Resultado de licitação sobre publicidade da Alesp é contestado
Concorrência prevê contrato de 30 milhões de reais por 15 meses; Mene e Portella Publicidade questiona proposta vencedora da Puxe Comunicação
A disputa pela conta de publicidade da Assembleia Legislativa do Estado de São Paulo (Alesp) foi contestada pela Mene e Portella Publicidade, terceira colocada na concorrência.
O contrato de 30 milhões de reais prevê “o estudo, o planejamento, a conceituação, a concepção, a criação, a execução interna, a intermediação e supervisão da execução externa e a distribuição de ações publicitárias junto a públicos de interesse” da Alesp pelo período de 15 meses.
A concorrência resultou na escolha das duas melhores colocadas, que foram a CC&P (Cia de Comunicação e Publicidade), em primeiro, e a Puxe Comunicação, em segundo.
A Mene e Portella Publicidade apresentou uma longa contestação dos documentos apresentados pela segunda colocada, contudo, a partir da qual pede sua desclassificação ou redução de pontos.
“Os fatos narrados não se limitam a meras falhas formais da proposta, trata-se de um plano de mídia planejado de maneira inexequível, dada[s] as condições narradas acima, que ensejam não somente a desclassificação administrativa da empresa, mas, também, abre-se o debate para eventual discussão judicial quanto a sua manutenção no certame, vez que se trata da análise e descumprimento de aspectos objetivos e legais e não discricionários”, diz o recurso.
Questionamentos
A Mene e Portella alega que a Puxe usou formatos e valores de mídia que não estavam previstos nas tabelas públicas exigidas pelo edital, incluindo a adoção de um “Projeto Especial” negociado diretamente com veículos de comunicação.
A terceira colocada também questiona o uso de preços abaixo das tabelas oficiais de veículos como Record, SBT, Band e Spotify, o que teria reduzido artificialmente o custo da proposta e favorecido sua pontuação.
Segundo o recurso, ao recalcular os investimentos com os valores corretos de tabela, a proposta ultrapassaria o limite de 8 milhões de reais previsto no briefing.
Outra contestação é de que a Puxe indicou a empresa M Souza para intermediar a compra de mídia exterior, o que configuraria uma subcontratação vedada pelo edital e incompatível com normas do setor publicitário. Além de tudo, a empresa estaria com situação cadastral e fiscal irregular.
O recurso questiona ainda a inclusão de envelopamento de ônibus na estratégia de comunicação, porque isso seria incompatível com as restrições impostas pela Lei Cidade Limpa do Município de São Paulo, tornando a proposta inexequível no principal mercado da campanha.

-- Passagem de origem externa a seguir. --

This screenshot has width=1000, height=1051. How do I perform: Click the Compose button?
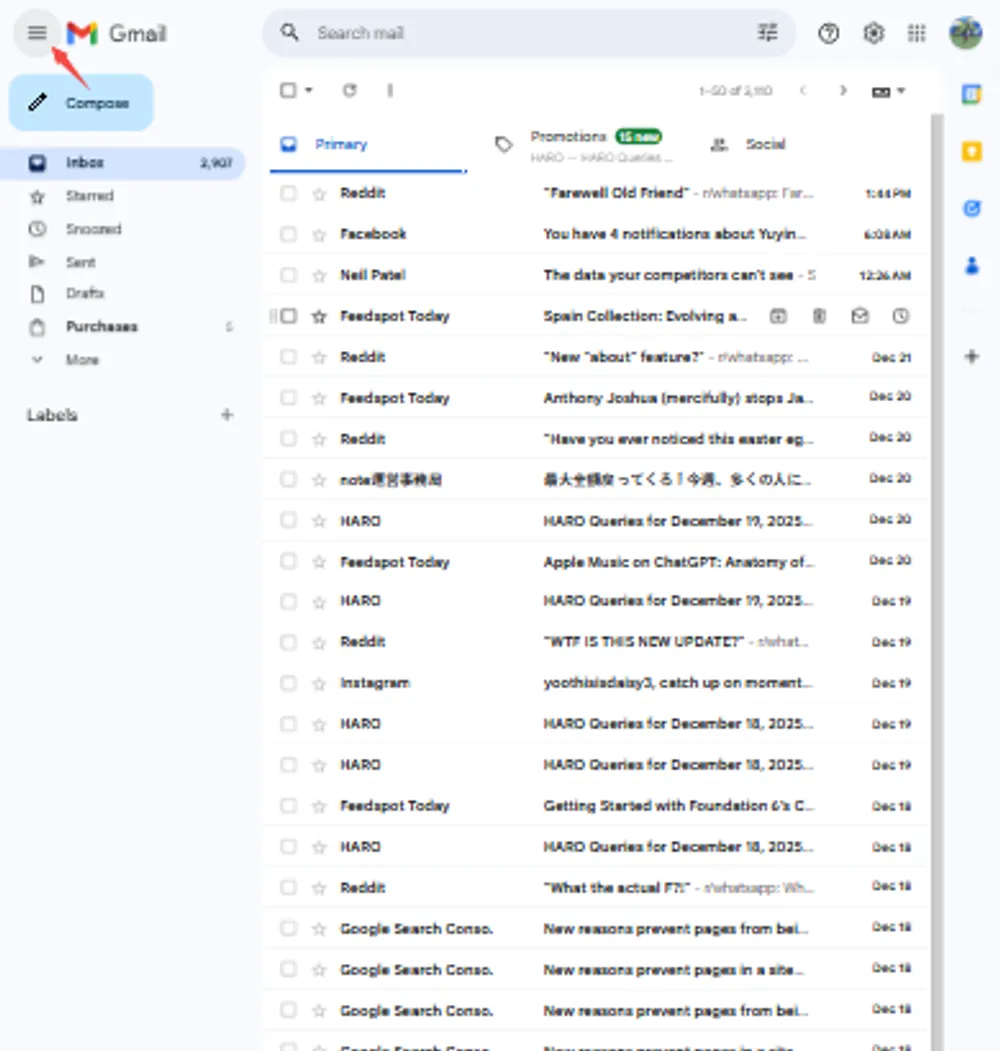(x=80, y=102)
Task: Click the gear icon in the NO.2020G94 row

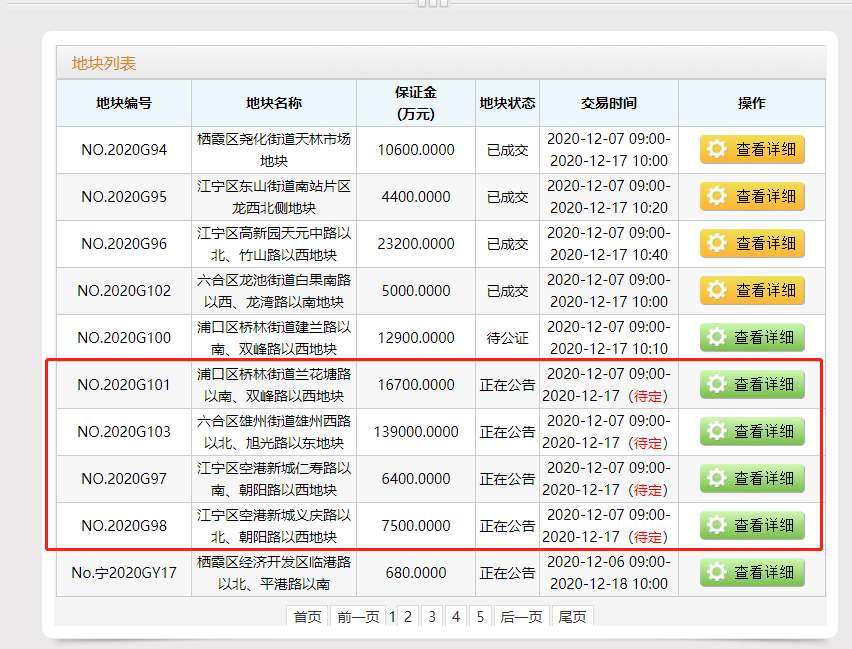Action: (716, 150)
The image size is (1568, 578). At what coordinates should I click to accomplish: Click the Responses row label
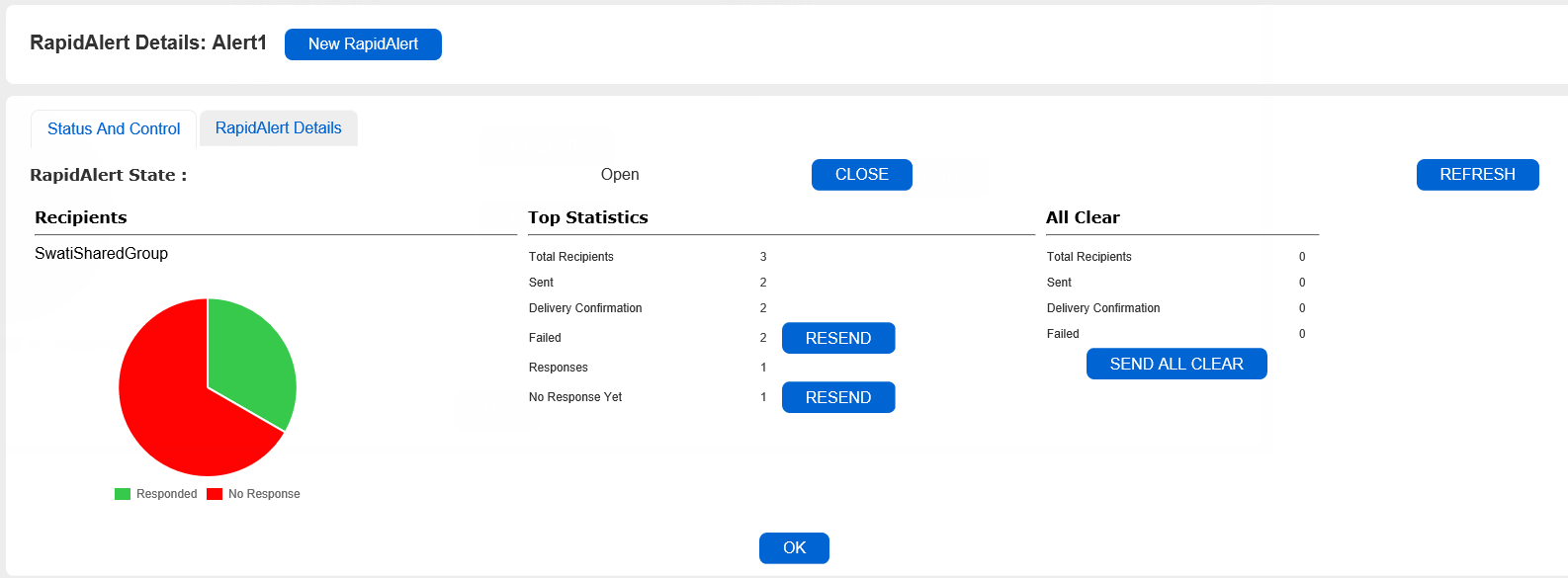tap(558, 368)
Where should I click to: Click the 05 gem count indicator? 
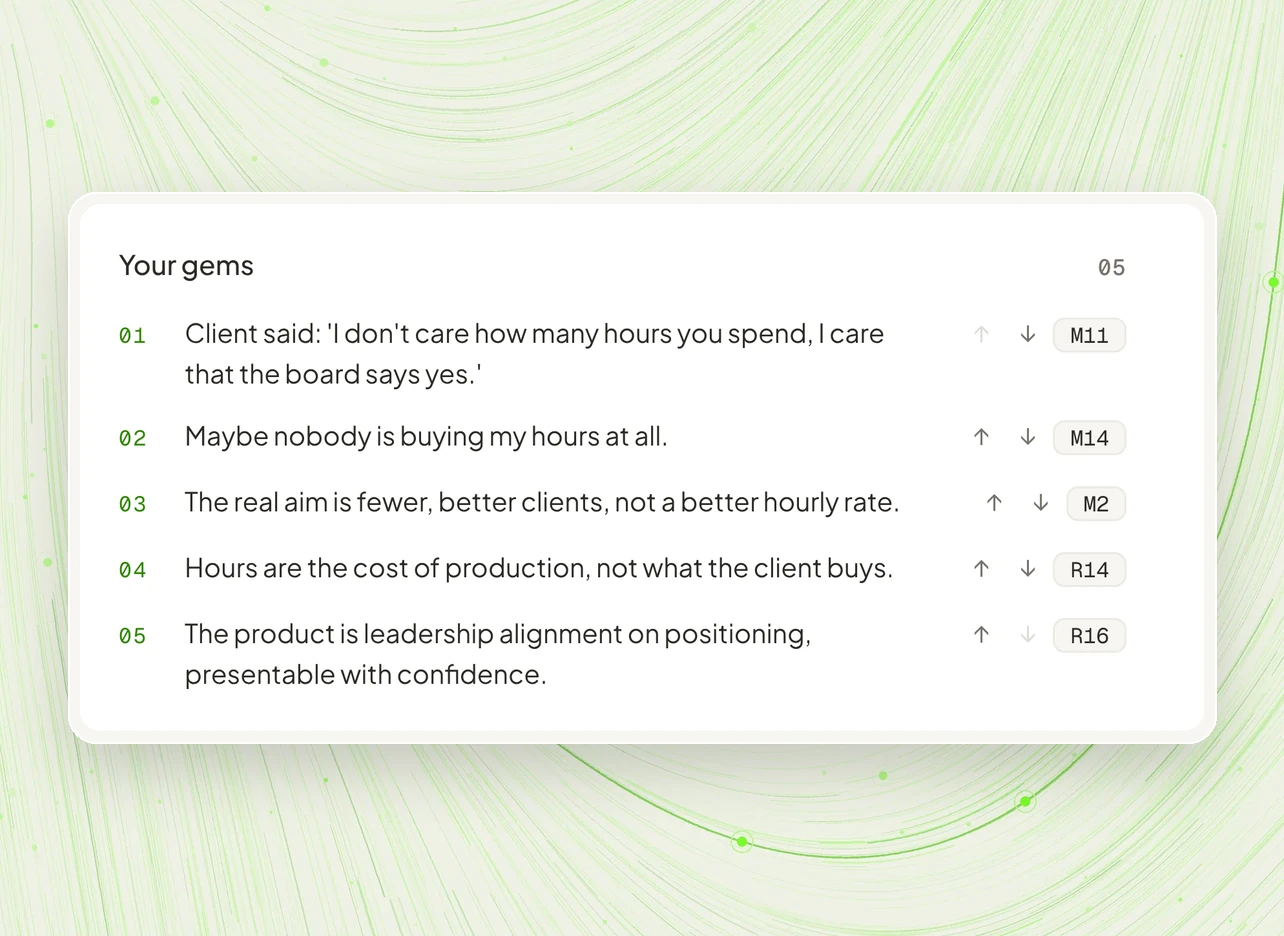[1111, 267]
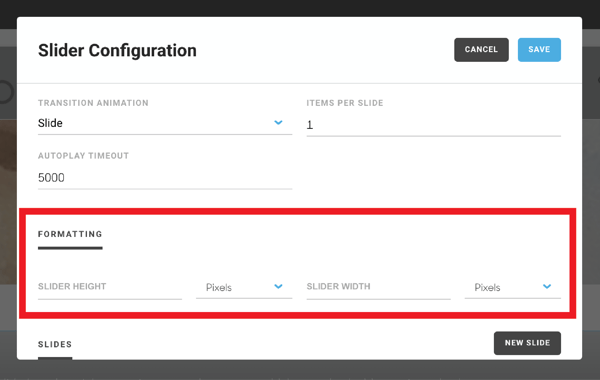Click the Transition Animation label
This screenshot has width=600, height=380.
click(x=93, y=103)
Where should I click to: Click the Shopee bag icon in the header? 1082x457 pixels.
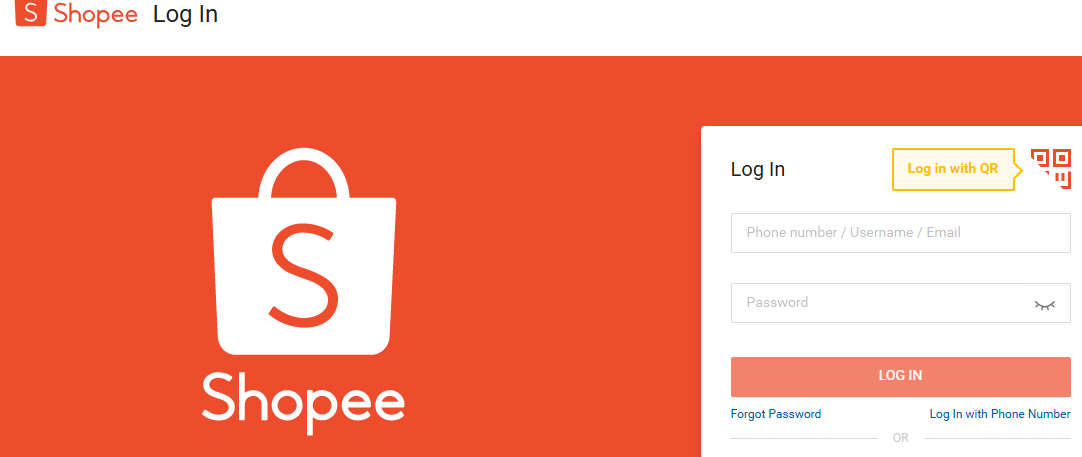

Procurada por O Antagonista, a Puxe se limitou a dizer que já apresentou a contra-contestação e aguarda a deliberação da comissão responsável pela licitação.
Guararema
Quem acompanha a concorrência apontou uma coincidência que não foi mencionada na contestação apresentada pela Mene e Portella, mas que chama a atenção para uma figura que ganhou muita relevância política nas eleições deste ano em São Paulo.
Sócio-administrador da Puxe Comunicação, Francisco Diniz Borges Simas tem registro ativo de produtor rural com endereço no município de Guararema (SP), a cerca de 1h20min da capital.
O presidente da Alesp, André do Prado (PL), que é candidato ao Senado em São Paulo com o apoio de Eduardo Bolsonaro, tem ligação histórica direta com Guararema.
Além de ter nascido no município, o deputado estadual foi vereador na cidade, vice-prefeito, secretário municipal e prefeito antes de chegar à Alesp.